- **Records supplied**
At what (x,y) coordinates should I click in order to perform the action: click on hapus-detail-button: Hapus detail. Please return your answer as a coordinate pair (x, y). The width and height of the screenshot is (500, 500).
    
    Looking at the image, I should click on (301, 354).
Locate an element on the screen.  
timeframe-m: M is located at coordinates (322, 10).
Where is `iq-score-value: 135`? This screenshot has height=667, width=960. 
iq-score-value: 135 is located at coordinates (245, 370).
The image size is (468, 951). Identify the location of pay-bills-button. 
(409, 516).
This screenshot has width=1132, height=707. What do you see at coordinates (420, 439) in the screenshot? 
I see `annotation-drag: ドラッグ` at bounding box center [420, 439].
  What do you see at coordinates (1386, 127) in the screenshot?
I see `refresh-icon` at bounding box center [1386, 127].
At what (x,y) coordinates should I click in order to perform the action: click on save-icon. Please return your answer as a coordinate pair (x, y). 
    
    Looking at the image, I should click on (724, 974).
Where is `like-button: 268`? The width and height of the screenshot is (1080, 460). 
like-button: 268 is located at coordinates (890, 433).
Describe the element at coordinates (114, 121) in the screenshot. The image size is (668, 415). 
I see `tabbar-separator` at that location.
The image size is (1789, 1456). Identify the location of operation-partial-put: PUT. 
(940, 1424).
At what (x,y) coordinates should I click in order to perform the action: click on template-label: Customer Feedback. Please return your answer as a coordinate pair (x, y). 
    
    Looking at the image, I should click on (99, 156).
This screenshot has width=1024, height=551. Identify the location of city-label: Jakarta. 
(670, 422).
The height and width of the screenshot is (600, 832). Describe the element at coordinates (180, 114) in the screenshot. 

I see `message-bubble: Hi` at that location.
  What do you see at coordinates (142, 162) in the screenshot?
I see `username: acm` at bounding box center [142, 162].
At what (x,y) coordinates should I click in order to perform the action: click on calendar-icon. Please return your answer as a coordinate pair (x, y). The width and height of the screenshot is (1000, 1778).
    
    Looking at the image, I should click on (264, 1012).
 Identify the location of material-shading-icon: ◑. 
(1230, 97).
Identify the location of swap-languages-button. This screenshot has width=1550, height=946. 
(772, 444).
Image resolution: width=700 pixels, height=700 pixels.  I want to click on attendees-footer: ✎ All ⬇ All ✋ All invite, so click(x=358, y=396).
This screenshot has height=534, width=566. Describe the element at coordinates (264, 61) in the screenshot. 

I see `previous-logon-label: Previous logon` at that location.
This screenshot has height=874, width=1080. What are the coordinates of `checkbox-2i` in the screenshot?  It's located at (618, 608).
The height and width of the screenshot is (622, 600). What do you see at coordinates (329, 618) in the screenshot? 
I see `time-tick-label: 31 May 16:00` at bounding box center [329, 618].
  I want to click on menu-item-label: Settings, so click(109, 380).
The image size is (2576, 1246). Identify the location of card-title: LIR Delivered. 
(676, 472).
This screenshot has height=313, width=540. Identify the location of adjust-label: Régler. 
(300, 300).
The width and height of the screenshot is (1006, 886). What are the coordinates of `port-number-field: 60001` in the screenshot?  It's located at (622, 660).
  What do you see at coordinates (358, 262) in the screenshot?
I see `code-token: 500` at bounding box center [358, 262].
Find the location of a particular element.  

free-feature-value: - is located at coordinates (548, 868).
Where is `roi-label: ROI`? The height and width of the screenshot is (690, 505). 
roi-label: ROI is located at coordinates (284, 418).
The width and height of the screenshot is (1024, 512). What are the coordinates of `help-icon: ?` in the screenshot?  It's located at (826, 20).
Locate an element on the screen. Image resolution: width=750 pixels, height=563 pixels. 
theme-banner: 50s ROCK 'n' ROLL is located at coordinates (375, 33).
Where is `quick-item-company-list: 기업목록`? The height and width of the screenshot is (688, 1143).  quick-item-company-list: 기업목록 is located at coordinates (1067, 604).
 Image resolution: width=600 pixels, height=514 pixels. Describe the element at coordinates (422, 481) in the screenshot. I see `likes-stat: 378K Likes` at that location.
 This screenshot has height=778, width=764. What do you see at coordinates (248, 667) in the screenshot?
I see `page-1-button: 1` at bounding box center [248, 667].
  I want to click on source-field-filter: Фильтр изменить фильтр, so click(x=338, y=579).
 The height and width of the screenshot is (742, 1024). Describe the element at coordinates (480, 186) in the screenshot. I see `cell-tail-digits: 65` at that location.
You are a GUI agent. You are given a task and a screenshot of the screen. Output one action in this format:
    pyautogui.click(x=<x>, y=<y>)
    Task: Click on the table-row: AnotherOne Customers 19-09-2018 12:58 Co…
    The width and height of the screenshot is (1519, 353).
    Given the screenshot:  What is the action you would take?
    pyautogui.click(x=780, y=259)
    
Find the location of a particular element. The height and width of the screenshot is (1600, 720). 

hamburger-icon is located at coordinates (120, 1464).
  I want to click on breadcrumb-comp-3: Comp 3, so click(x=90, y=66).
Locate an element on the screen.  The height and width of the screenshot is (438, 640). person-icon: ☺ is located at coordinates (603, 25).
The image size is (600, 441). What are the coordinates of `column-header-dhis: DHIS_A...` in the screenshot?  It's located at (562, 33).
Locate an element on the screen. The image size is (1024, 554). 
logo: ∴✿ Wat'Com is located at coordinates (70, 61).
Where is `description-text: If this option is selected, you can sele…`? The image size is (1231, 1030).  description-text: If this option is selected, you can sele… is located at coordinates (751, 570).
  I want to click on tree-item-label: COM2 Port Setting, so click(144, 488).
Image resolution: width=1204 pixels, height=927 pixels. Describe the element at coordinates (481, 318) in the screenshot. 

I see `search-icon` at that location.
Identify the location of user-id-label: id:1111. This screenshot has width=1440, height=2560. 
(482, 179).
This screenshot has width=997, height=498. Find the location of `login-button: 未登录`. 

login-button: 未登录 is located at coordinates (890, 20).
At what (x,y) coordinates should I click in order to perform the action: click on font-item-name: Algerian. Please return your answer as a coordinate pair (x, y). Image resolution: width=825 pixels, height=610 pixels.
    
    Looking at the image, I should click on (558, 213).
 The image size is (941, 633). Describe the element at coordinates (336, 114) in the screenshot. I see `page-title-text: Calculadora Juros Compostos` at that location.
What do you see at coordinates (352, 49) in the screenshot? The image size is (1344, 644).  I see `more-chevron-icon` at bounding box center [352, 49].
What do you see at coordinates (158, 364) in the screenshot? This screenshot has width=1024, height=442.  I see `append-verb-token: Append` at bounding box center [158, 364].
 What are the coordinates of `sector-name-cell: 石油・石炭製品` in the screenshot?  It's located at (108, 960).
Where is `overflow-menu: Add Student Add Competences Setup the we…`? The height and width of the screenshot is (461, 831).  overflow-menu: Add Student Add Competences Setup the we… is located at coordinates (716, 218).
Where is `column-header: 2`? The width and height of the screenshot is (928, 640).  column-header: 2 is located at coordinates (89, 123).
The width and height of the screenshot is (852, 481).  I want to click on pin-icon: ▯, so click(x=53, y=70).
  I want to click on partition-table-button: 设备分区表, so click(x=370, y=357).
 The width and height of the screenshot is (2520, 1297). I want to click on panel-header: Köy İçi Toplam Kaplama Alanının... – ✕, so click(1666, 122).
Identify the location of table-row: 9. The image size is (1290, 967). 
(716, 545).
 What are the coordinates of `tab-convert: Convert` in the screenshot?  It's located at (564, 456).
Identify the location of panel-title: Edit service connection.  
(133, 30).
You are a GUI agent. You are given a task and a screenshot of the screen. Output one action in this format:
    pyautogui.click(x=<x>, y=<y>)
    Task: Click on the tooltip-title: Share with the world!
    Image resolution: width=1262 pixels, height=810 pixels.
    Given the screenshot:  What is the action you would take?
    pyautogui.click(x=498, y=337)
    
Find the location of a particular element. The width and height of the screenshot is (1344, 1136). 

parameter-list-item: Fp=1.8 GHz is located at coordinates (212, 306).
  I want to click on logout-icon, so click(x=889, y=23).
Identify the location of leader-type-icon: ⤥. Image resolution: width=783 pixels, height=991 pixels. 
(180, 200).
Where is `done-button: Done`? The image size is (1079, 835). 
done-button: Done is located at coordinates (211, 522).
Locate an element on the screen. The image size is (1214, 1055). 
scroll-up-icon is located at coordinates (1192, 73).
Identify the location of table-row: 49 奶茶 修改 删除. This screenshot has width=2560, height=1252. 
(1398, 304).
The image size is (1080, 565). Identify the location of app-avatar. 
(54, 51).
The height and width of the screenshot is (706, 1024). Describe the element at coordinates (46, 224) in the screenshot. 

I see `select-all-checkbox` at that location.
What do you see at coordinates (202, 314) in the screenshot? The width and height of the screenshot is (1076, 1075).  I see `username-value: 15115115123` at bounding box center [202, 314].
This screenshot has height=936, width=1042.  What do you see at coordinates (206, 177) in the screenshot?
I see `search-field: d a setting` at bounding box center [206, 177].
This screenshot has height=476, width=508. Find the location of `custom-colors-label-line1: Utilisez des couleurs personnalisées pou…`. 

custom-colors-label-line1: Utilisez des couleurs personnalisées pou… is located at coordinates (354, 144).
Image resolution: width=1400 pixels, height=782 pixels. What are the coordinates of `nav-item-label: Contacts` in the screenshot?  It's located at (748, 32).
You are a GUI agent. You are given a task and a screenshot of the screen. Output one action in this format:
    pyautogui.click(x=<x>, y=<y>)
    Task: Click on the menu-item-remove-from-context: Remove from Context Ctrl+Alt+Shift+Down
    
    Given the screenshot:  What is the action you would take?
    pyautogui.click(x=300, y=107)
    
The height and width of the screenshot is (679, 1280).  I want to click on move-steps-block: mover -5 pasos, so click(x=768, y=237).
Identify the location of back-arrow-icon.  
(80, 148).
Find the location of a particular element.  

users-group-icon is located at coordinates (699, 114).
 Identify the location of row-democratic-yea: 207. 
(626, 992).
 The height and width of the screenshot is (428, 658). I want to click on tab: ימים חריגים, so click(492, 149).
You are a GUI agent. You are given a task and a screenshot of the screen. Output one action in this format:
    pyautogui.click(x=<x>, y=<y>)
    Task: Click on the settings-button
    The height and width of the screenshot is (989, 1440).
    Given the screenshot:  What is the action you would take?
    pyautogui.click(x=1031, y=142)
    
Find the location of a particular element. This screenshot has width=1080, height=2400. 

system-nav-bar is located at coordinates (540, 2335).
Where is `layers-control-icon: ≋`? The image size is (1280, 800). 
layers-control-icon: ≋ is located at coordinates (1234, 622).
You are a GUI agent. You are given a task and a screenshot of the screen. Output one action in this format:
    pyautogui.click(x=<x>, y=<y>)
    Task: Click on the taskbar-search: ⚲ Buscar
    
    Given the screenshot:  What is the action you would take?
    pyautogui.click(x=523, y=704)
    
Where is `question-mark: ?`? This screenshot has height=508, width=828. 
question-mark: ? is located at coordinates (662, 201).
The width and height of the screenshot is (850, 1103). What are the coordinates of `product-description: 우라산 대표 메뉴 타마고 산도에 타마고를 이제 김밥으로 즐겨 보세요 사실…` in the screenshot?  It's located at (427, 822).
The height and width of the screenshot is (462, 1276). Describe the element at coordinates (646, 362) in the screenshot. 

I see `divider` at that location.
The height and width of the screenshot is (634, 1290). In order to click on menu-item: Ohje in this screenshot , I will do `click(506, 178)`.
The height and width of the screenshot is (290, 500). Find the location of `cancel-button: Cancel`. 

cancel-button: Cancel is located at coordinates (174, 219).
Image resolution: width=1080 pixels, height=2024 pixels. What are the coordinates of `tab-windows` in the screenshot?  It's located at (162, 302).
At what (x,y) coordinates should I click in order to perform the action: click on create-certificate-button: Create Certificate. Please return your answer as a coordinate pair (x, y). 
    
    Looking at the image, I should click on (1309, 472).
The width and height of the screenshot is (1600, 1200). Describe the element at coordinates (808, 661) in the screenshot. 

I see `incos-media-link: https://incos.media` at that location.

- **Task statement**
Duplicate the data from the line that contains "This screenshot has width=1132, height=707." through the line that contains "(772, 444).", both lines included, without changing anything.

- **Task response**
This screenshot has width=1132, height=707. What do you see at coordinates (420, 439) in the screenshot? 
I see `annotation-drag: ドラッグ` at bounding box center [420, 439].
  What do you see at coordinates (1386, 127) in the screenshot?
I see `refresh-icon` at bounding box center [1386, 127].
At what (x,y) coordinates should I click in order to perform the action: click on save-icon. Please return your answer as a coordinate pair (x, y). 
    
    Looking at the image, I should click on (724, 974).
Where is `like-button: 268`? The width and height of the screenshot is (1080, 460). 
like-button: 268 is located at coordinates (890, 433).
Describe the element at coordinates (114, 121) in the screenshot. The image size is (668, 415). 
I see `tabbar-separator` at that location.
The image size is (1789, 1456). Identify the location of operation-partial-put: PUT. 
(940, 1424).
At what (x,y) coordinates should I click in order to perform the action: click on template-label: Customer Feedback. Please return your answer as a coordinate pair (x, y). 
    
    Looking at the image, I should click on (99, 156).
This screenshot has width=1024, height=551. Identify the location of city-label: Jakarta. 
(670, 422).
The height and width of the screenshot is (600, 832). Describe the element at coordinates (180, 114) in the screenshot. 

I see `message-bubble: Hi` at that location.
  What do you see at coordinates (142, 162) in the screenshot?
I see `username: acm` at bounding box center [142, 162].
At what (x,y) coordinates should I click in order to perform the action: click on calendar-icon. Please return your answer as a coordinate pair (x, y). The width and height of the screenshot is (1000, 1778).
    
    Looking at the image, I should click on (264, 1012).
 Identify the location of material-shading-icon: ◑. 
(1230, 97).
Identify the location of swap-languages-button. This screenshot has width=1550, height=946. 
(772, 444).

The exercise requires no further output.